Oui, c’est sûr. Mais on revient à ce qu’on disait : s’accepter soi-même. Mais ce qui me plaît, c’est quoi finalement ? Est-ce que ce qui me plaisait hier me plait encore aujourd’hui ? Est-ce que je ne peux pas m’autoriser à me dire que je kiffe aussi autre chose ? Tout dépend comment on se positionne sur l’échiquier. Mais tant qu’on arrive à être soi-même… Évidemment qu’on pense au public, mais le plus important pour moi est qu’il y ait notre âme dedans, et qu’on n’ait pas l’impression d’avoir fait un truc à l’opposé de ce qu’on avait envie de faire, pour une opportunité. J’essaye de faire ce que j’aime, et d’apporter ma patte dans ce que je fais, et c’est à force d’avancer et de faire des morceaux que je regarde le tableau, et je me dis « OK, ça va vers quelque chose ».

L’idée est de savoir si on peut tendre vers une liberté totale dans la création. La musique offre une liberté qui permet d’échapper au système ?
Totalement. La musique est une forme de liberté qui m’a permis d’échapper au système. C’est exactement ça. Que ce soit dans les choix que j’ai du faire, ou… Parfois, la précarité dans laquelle tu vis quand t’es artiste, parce que les lendemains ne sont pas sûrs, tu dois faire des choix, prioriser… et y a aussi le sentiment de jouissance qu’on a… tu vois aujourd’hui par exemple je vis de la musique, c’était pas le cas y a deux ans. J’ai 31 ans. Donc j’ai fait un long parcours sans vivre de ça, mais en me disant toujours que le jour où j’arriverai à remplir mon frigo, j’aurai gagné. Et, ayant été derrière un bureau à faire mes 35 heures, là j’ai la sensation d’être en dehors du système et de ne pas subir ce que j’ai pu difficilement vivre auparavant. Je pense que c’est le cas avec toutes les passions en fait, dès lors que le travail est un plaisir, et que tu ne vois pas le temps passer, t’as gagné.
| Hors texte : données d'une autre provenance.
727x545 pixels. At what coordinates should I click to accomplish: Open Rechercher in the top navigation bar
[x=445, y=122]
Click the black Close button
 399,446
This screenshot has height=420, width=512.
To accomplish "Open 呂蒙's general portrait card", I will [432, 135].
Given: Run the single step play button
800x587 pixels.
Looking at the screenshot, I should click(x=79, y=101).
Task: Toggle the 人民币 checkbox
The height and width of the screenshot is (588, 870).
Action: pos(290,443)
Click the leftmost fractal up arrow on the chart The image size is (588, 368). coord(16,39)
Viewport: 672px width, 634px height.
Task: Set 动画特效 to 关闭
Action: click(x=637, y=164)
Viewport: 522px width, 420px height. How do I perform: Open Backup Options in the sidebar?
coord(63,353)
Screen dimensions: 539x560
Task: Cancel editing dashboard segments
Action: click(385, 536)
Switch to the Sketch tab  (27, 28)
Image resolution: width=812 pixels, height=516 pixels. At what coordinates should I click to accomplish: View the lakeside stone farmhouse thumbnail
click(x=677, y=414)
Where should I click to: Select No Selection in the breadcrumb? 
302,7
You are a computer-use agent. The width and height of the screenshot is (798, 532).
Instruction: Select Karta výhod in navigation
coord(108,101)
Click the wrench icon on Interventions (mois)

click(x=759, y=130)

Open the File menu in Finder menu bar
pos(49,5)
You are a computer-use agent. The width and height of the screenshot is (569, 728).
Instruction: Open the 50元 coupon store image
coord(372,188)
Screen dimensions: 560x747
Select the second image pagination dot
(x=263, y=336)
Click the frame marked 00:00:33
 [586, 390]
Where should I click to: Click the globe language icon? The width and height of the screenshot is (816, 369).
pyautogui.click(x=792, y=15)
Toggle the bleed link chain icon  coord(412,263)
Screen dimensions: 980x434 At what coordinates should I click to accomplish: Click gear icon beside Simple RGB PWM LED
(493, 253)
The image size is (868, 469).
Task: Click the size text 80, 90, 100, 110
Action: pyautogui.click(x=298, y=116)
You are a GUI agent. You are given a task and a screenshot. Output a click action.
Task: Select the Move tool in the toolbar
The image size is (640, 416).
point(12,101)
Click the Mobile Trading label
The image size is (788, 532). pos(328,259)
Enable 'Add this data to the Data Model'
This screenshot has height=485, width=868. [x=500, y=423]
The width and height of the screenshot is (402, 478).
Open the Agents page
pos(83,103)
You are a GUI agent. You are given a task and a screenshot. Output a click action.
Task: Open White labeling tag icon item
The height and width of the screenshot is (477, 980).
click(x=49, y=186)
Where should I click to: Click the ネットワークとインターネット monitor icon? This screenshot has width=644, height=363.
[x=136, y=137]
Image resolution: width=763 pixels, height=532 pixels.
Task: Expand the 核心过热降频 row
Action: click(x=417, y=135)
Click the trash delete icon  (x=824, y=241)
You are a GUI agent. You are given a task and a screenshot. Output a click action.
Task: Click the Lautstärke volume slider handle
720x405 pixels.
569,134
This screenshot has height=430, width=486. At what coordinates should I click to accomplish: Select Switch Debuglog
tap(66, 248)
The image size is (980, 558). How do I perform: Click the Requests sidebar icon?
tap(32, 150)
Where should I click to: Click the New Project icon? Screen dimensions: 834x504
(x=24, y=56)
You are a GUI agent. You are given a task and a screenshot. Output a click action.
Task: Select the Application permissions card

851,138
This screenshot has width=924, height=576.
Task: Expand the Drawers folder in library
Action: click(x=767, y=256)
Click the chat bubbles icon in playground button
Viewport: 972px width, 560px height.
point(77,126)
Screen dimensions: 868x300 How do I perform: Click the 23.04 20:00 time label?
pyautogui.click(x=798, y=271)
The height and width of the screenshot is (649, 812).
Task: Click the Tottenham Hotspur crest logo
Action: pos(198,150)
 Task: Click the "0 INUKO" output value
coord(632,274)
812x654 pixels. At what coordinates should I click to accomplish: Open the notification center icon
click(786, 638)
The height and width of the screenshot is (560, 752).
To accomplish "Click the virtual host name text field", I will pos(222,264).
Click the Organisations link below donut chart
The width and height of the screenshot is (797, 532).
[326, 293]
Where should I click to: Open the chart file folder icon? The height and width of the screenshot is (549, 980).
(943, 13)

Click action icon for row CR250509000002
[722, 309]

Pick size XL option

Mais la réussite artistique ça peut aussi devenir un piège qui peut te priver d’une forme de liberté ?
Laquelle ?

Celle de circuler tranquillement, par exemple, quand t’es connu ?
J’y suis pas encore. C’est pas étouffant dans ma vie actuelle. Mais j’ai envie de te dire qu’on a les défauts de nos qualités et les conséquences de nos privilèges. En tant qu’artiste, t’as accès à une grande liberté, à beaucoup de privilèges, et y a un revers. La vie est toujours une question d’équilibre. On va pas se plaindre.

Y en a qui le font ?
Oui, parce que ça doit être pesant.

J’aimerais que tu commentes la phrase attribuée à Sénèque : « La vie ce n’est pas d’attendre que l’orage passe, c’est d’apprendre à danser sous la pluie. »
J’ai un morceau qui s’appelle «L’Averse», qui résonne grave avec cette phrase.

T’as remarqué que je bosse, donc ? (rire)
Ouais, j’apprécie beaucoup les questions ! (rire) ça fait vraiment plaisir ! Pour moi, il pleuvra toujours, y aura toujours de la grêle, de la merde, et la vie est insaisissable. Y’a des choses qu’on peut contrôler, et je pense que c’est là-dessus qu’il faut se concentrer. Après, quand on se plaint, c’est qu’on souffre, et ce sont des indicateurs de nos émotions, qu’il ne faut pas laisser de côté. On arrive parfois à changer le monde en se plaignant, et à être entendu. Question d’équilibre.